From the items below, pull out each line that contains the string "width" and copy it whole.

Extracted entries:
┌──

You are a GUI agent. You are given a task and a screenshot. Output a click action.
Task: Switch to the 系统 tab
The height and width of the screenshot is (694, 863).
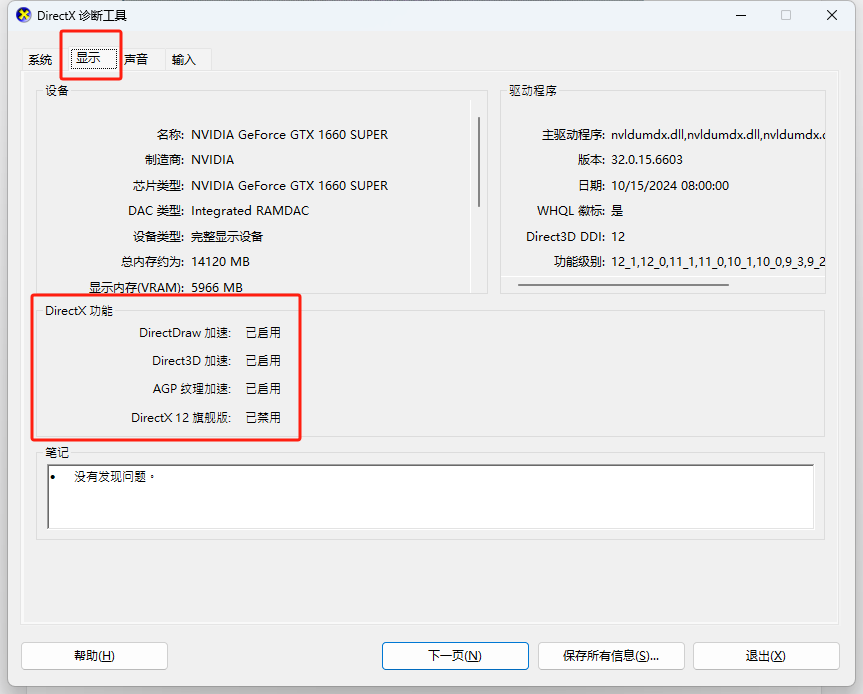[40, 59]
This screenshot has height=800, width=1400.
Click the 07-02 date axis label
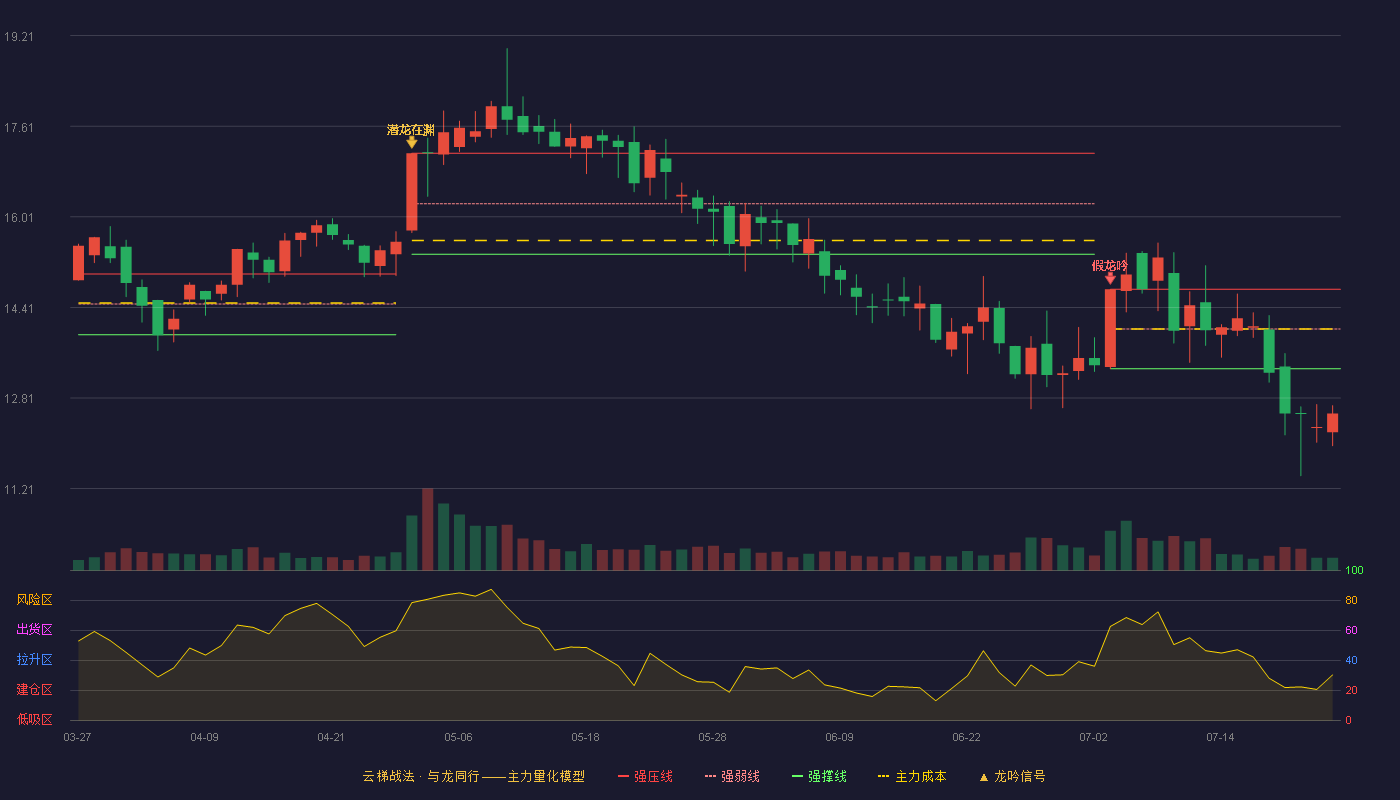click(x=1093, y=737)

└──
┌──

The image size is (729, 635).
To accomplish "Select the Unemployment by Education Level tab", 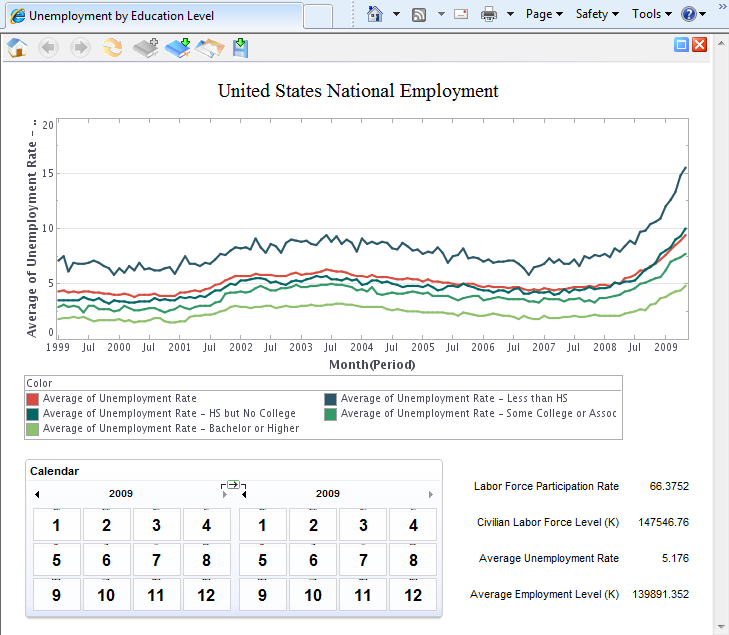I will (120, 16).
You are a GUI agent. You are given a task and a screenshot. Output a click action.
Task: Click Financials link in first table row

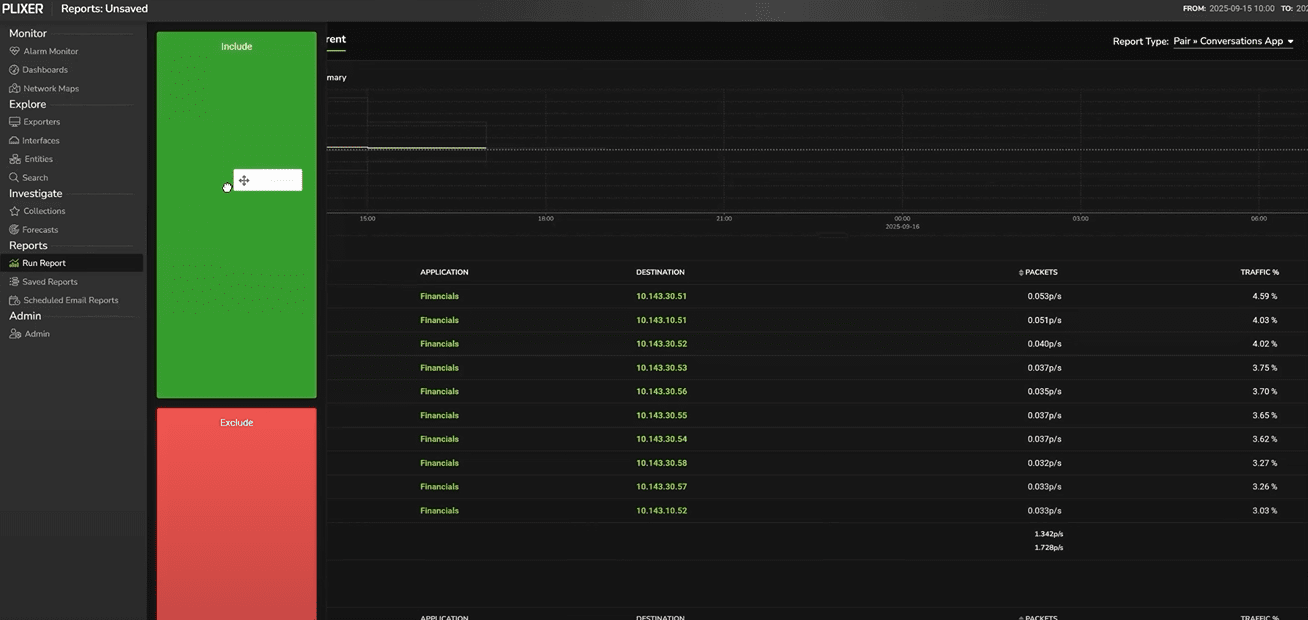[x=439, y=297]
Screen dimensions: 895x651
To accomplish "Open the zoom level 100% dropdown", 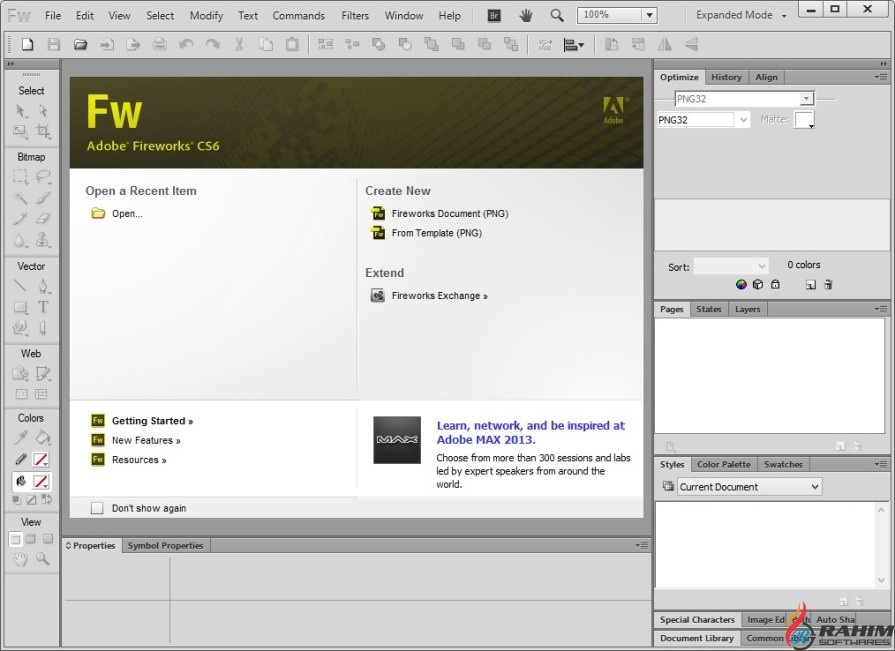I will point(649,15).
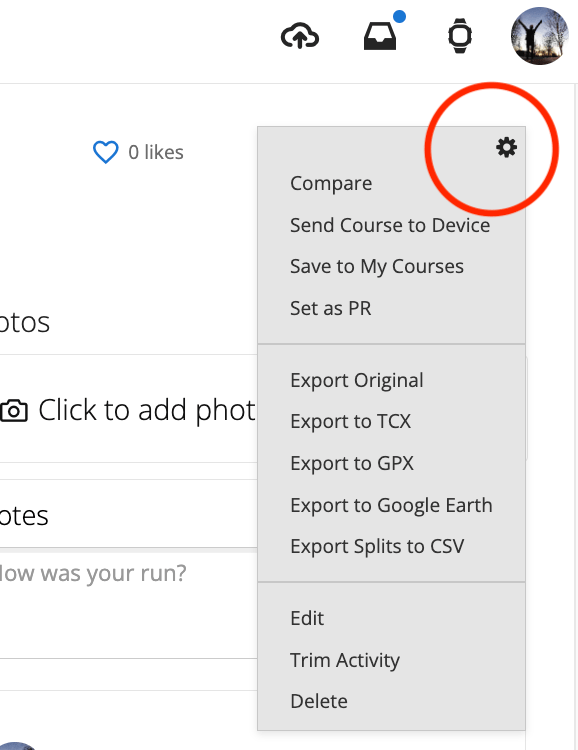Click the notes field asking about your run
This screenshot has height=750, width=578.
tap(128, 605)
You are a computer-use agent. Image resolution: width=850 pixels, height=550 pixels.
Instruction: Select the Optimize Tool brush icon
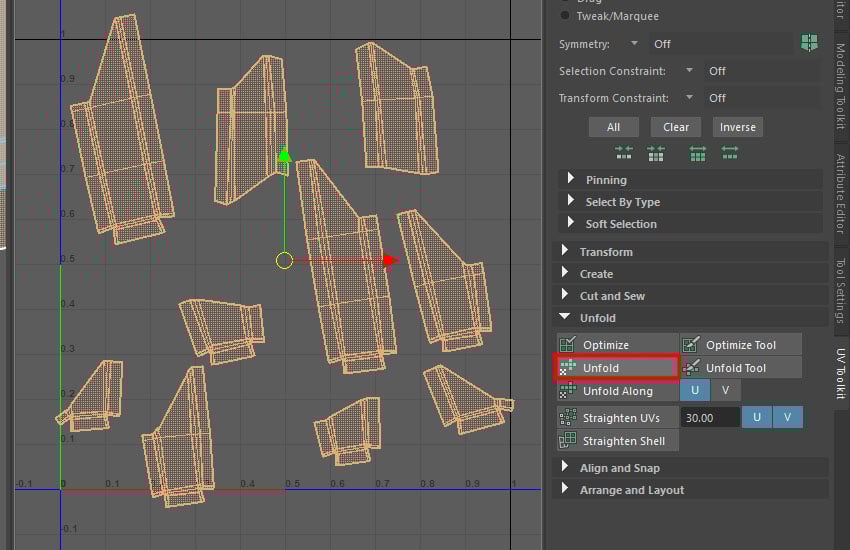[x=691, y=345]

└──
┌──

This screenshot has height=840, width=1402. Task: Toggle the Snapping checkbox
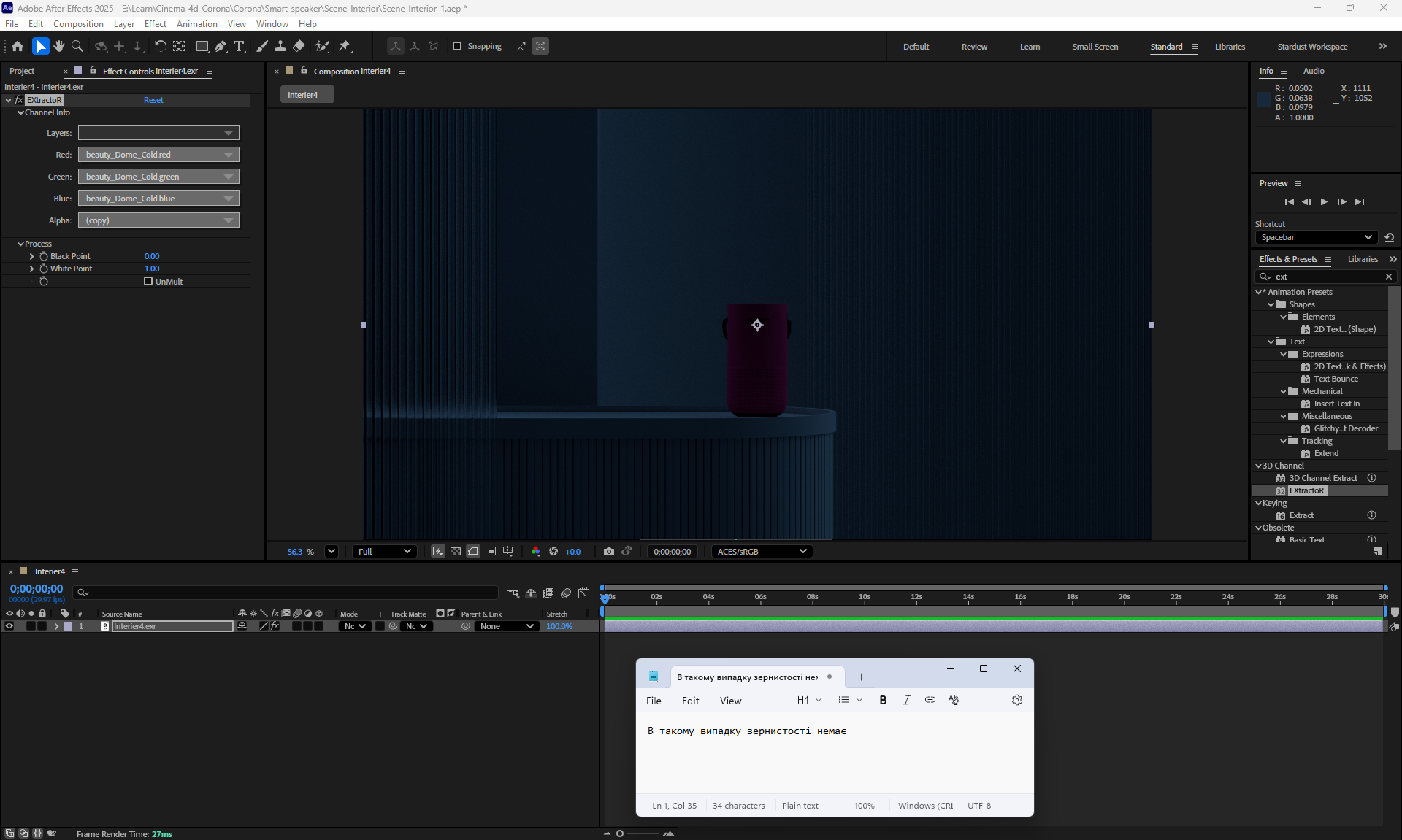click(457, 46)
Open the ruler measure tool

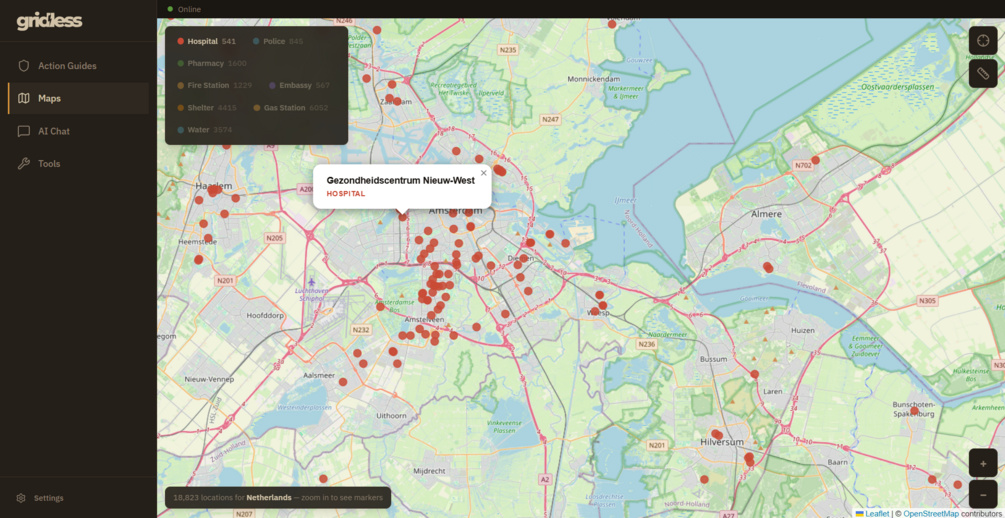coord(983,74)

└──

Answer:
The height and width of the screenshot is (694, 863).
This screenshot has height=800, width=1400.
This screenshot has height=750, width=578.
You are a computer-use agent. Image resolution: width=850 pixels, height=550 pixels.
This screenshot has height=840, width=1402. Task: Toggle the Snapping checkbox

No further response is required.